UK-447841

Clinical data
- Other names: UK447841; UK-447,841
- Routes of administration: Oral
- Drug class: Neprilysin inhibitor
- ATC code: None;

Identifiers
- IUPAC name (2S)-2-[[1-[3-(4-chlorophenyl)propylcarbamoyl]cyclopentyl]methyl]-4-methoxybutanoic acid;
- CAS Number: 465528-01-2;
- PubChem CID: 15978653;
- ChemSpider: 13110134;
- UNII: T76DLY464G;
- ChEMBL: ChEMBL225085;

Chemical and physical data
- Formula: C_{21}H_{30}ClNO_{4}
- Molar mass: 395.92 g·mol^{−1}
- 3D model (JSmol): Interactive image;
- SMILES COCC[C@H](CC1(CCCC1)C(=O)NCCCC2=CC=C(C=C2)Cl)C(=O)O;
- InChI InChI=1S/C21H30ClNO4/c1-27-14-10-17(19(24)25)15-21(11-2-3-12-21)20(26)23-13-4-5-16-6-8-18(22)9-7-16/h6-9,17H,2-5,10-15H2,1H3,(H,23,26)(H,24,25)/t17-/m1/s1; Key:UOGBJRPKRSUJRU-QGZVFWFLSA-N;

= UK-447841 =

UK-447841 is a neprilysin inhibitor (NEPI) which was under development for the treatment of female sexual dysfunction.

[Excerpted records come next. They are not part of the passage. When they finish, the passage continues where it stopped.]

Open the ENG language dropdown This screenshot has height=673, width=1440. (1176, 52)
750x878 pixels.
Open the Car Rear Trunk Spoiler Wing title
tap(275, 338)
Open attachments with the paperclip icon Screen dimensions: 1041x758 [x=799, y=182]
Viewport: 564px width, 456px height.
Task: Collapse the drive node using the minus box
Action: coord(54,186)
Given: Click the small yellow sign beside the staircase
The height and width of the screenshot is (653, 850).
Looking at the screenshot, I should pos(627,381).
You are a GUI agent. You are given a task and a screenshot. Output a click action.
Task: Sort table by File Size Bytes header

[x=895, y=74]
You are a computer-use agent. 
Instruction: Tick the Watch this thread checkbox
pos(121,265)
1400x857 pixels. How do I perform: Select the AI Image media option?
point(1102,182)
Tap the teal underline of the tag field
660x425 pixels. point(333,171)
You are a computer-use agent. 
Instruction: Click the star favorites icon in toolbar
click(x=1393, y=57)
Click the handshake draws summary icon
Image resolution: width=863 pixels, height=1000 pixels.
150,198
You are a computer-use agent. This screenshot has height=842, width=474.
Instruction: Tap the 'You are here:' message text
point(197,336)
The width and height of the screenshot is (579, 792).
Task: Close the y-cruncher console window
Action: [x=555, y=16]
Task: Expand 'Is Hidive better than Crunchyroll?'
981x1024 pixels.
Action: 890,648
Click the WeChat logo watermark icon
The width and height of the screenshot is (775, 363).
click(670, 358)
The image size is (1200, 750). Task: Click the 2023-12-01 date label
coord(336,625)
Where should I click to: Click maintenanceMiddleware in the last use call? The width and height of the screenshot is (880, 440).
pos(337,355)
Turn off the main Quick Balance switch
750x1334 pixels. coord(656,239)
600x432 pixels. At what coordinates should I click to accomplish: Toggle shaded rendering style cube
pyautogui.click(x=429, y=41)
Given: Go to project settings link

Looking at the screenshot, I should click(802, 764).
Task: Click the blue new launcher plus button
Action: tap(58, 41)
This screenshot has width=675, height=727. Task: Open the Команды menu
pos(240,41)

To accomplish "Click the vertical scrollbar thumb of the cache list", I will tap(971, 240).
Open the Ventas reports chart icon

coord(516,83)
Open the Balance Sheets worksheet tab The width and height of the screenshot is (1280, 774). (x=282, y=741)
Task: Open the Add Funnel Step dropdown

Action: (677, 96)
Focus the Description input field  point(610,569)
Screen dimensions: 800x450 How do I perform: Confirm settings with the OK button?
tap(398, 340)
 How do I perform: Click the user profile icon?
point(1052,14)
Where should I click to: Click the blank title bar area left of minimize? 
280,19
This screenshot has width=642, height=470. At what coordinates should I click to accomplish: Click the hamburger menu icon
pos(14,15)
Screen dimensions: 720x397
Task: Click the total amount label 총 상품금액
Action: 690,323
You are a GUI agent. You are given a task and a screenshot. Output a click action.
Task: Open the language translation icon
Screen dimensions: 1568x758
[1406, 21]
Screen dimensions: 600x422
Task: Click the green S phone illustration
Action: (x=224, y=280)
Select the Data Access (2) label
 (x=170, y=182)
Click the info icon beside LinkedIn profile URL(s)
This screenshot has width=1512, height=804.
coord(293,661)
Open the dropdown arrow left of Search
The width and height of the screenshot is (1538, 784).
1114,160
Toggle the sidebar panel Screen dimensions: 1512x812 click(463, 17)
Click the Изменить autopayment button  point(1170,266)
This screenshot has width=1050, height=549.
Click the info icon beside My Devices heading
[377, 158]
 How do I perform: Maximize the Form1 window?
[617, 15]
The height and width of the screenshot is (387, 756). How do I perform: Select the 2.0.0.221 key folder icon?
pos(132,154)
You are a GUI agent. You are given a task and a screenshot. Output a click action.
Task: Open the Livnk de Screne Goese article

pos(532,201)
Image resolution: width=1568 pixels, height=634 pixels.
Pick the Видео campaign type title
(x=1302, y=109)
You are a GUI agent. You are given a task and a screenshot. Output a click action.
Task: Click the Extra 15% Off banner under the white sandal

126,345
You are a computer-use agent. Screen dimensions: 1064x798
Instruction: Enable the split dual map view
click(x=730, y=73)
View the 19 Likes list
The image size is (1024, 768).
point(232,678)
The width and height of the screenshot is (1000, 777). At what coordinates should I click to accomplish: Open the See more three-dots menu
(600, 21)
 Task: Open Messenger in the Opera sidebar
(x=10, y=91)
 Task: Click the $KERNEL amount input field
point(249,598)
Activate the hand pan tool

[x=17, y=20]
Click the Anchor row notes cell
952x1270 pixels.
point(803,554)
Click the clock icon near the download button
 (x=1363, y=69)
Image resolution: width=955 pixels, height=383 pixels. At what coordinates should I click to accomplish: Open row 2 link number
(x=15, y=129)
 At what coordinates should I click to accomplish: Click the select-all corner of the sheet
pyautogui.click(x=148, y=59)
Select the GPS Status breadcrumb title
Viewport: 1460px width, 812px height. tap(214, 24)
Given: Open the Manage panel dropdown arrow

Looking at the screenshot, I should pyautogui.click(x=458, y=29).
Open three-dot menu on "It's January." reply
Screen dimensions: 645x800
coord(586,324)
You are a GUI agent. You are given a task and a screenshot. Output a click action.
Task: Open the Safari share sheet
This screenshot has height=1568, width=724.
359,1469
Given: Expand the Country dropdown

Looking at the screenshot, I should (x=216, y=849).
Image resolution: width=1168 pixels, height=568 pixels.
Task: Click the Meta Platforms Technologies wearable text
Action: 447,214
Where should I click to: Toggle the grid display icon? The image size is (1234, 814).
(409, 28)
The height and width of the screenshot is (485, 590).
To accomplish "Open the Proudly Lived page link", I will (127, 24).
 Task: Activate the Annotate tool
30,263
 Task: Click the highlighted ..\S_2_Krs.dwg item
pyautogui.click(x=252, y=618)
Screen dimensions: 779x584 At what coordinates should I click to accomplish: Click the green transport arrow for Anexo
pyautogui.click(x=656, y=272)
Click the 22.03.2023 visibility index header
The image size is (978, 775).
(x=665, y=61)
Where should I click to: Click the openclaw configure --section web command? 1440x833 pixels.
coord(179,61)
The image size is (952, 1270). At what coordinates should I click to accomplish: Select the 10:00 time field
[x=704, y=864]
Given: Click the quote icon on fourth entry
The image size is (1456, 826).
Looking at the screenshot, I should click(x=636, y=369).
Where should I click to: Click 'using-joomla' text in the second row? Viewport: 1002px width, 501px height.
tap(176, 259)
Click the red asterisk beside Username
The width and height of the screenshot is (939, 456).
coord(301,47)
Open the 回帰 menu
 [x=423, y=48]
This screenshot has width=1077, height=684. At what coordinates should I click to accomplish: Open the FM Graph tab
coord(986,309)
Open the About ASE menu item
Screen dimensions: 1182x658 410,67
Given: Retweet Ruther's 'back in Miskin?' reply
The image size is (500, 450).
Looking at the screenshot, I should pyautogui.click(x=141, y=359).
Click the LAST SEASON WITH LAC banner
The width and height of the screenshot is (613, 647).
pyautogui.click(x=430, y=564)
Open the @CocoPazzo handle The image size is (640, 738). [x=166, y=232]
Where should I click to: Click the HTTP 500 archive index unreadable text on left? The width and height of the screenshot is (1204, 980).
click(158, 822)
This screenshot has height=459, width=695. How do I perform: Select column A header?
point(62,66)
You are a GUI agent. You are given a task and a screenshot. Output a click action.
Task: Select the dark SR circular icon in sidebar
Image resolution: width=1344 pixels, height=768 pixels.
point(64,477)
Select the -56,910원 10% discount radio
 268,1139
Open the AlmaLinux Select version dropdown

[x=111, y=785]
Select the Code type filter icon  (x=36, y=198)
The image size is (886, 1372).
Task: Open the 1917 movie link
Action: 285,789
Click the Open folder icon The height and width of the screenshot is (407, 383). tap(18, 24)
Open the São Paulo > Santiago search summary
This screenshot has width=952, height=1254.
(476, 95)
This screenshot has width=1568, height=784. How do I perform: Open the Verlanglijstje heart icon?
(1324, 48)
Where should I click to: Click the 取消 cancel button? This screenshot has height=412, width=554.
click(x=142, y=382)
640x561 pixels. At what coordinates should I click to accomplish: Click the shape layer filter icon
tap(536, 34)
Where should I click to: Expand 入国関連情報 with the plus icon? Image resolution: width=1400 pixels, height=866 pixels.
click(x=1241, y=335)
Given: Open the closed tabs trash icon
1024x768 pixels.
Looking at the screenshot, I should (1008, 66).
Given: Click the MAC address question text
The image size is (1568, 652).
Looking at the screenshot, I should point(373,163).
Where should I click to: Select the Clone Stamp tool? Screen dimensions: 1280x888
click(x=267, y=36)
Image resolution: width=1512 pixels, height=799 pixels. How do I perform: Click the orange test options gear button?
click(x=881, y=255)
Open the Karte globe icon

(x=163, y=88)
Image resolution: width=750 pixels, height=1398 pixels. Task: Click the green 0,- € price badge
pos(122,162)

It is taken as-needed orally. The drug is intended to work by inhibiting vasoactive intestinal peptide (VIP) hydrolysis by neprilysin (NEP). However, neprilysin is also involved in the metabolism of more than 50 other hormones and neuropeptides, for instance oxytocin among others. UK-447841 was under development by Pfizer. It reached phase 2 clinical trials prior to the discontinuation of its development in 2008.